Research and Development Expenses. Research and development expenses were $0.5 million, or 9% of revenue, for the six months ended June, 2010 and $0.5 million, or 8% of revenue for the six months ended June 30, 2009.  We continue to perform research and development of new Liquidmetal alloys and related processing capabilities, develop new manufacturing techniques, and contract with consultants to advance the development of Liquidmetal alloys.

 

Loss from Extinguishment of Debt.  Loss from extinguishment of debt decreased to $0 for the six months ended June 30, 2010 from $1.5 million, or 21% of revenue, for the six months ended June 30, 2009.  The $1.5 million loss was recognized from extinguishment of certain of our convertible and subordinated notes during 2009.

 

Change in Value of Warrants.  Change in value of warrants decreased to a gain of $2.8 million, or 58% of revenue, for the six months ended June 30, 2009 from a gain of $6.1 million, or 86% of revenue, for the six months ended June 30, 2009.  The change in value of warrants consisted of warrants issued from convertible and subordinated notes and convertible preferred stocks issued between 2004 and 2009 primarily as a result of fluctuations in our stock price.

 

Change in Value of Conversion Feature. Change in the value of conversion feature liability from our convertible notes resulted in a gain of $0.4 million, or 9% of revenue, during the six months ended June 30, 2010 from a gain of $1.0 million, or 14% of revenue, for the six months ended June 30, 2009, primarily as a result of fluctuations in our stock price.

 

Other Income.  Other income was $0.1 million, or 1.3% of revenue, for the six months ended June 30, 2010 from write off of accounts payable.  There was no other income for the three months ended June 30, 2009.

 

Interest Expense.
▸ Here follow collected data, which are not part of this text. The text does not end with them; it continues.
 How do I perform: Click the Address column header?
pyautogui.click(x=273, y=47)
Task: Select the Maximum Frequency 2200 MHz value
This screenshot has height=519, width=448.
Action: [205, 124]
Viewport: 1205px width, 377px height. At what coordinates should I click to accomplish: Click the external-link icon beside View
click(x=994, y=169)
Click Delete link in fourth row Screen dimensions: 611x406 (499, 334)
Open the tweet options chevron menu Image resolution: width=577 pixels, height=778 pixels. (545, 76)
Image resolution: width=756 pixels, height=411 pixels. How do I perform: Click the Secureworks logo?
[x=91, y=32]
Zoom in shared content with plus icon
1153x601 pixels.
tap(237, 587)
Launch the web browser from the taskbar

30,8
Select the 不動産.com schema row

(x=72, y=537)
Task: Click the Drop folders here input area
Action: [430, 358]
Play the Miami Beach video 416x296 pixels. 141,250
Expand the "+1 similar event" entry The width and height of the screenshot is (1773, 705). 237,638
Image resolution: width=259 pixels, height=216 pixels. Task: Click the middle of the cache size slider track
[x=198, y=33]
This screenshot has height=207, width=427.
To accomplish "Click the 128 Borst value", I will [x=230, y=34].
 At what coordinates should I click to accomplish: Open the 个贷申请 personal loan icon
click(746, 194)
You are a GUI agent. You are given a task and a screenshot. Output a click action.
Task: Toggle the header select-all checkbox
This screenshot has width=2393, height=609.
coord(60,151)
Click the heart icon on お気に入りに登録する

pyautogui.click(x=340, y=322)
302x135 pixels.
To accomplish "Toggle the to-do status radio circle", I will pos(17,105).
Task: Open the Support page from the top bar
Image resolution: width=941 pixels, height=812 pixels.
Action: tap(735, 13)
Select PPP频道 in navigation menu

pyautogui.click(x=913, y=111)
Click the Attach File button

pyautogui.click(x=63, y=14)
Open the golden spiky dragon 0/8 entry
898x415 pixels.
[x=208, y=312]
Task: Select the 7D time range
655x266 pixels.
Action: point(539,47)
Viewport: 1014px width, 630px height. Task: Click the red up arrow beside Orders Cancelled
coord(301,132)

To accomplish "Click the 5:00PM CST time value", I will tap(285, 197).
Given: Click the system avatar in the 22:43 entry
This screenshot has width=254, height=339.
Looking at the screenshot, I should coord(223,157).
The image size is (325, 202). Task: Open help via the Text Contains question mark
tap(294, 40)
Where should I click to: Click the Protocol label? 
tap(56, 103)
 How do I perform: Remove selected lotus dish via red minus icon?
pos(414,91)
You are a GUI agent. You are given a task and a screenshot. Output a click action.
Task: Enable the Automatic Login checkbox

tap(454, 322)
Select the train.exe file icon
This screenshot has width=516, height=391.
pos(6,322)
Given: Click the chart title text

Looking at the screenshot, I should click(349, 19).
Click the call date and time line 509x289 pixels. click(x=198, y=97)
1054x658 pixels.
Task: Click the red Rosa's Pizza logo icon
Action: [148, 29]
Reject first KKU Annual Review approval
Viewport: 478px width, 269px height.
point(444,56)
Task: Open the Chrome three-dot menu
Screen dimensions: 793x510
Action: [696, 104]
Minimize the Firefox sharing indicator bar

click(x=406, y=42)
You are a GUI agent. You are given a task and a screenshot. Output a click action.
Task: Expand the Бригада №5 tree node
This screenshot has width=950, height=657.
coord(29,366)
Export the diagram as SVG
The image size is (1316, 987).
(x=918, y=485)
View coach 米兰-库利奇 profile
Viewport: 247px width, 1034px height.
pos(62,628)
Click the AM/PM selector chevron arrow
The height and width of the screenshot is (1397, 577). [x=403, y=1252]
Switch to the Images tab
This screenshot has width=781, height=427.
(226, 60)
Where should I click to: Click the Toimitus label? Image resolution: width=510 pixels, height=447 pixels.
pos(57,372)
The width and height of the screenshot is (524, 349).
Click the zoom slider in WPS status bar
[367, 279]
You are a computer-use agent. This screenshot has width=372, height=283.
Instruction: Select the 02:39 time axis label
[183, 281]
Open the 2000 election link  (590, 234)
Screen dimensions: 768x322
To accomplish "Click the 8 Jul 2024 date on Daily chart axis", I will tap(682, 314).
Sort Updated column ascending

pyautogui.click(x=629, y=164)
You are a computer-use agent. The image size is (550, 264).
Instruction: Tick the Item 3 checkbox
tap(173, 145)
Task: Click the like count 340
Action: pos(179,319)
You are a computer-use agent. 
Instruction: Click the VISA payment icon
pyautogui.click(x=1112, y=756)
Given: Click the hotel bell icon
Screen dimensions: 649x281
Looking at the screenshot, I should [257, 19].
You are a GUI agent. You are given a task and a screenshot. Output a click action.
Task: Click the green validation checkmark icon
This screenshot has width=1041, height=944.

Interest expense was $2.5 million, or 52% of revenue, for the six months ended June 30, 2010 and was $3.7 million, or 52% of revenue, for the six months ended June 30, 2009. Interest expense consists primarily of debt discount amortization and interest accrued on outstanding convertible and subordinated notes, borrowings under a factoring, loan, and security agreement, and a revolving loan agreement.  The decrease was due to higher interest rates and higher balance outstanding on convertible notes during the first quarter of 2009.

 

Liquidity and Capital Resources

 

Our cash used in operating activities was $1.8 million for the six months ended June 30, 2010.  Our working capital deficit increased from $13.1 million at December 31, 2009 to $17.2 million at June 30, 2010.  The working capital deficit increase of $4.1 million was primarily attributable to decrease of inventories of $0.1 million, decrease of trade accounts receivables, net of allowance for doubtful account, of $0.2 million and increase of long term debt, current portion, of $5.0 million, offset by increase of cash and cash equivalents of $0.8 million, decrease of warrant liabilities of $2.8 million and decrease of conversion feature liabilities of $0.4 million.

 

Our cash used in investing activities was $0.2 million for the six months ended June 30, 2010 for the acquisition of property and equipment and investments in patents and trademarks.

 

Our cash provided by financing activities was $3.3 million for the six months ended June 30, 2010.  We paid net $4.9 million in borrowings mainly for a revolving loan agreement executed in July 2007, which were offset by $8.2 million in borrowings mainly from additional term loan as payment for monthly accrued interest due, short term borrowings, and additional term note.

 

On May 1, 2009, we completed a financing transaction (the “Transaction”) whereby aggregate cash of $2.5 million and principal and accrued interest of $20.6 million due under the previously issued 8% Convertible Subordinated Notes due January 2010 (the “Prior Notes”) were exchanged for 500,000 shares of convertible Series A-1 Preferred Stock with an original issue price of $5.00 per share, 2,625,002 shares Series A-2 Preferred Stock with an original issue price of $5.00 per share, and $7.5 million of new 8% Senior Secured Convertible Subordinated Notes due January 2011 (the “Exchange Notes”). Of the $2.5 million aggregate cash purchase price.  The Transaction was consummated pursuant to a Securities Purchase and Exchange Agreement, dated May 1, 2009 (the “Securities Purchase Agreement”), among the exchanging note holders and investors (collectively, the “Buyers”).  The Securities Purchase Agreement gives the Buyers option to subscribe for an additional 1,000,000 shares of Series A-1 Preferred Stock at $5.00 per share at any time prior to six months from the closing date (the “Series A-1 Option”).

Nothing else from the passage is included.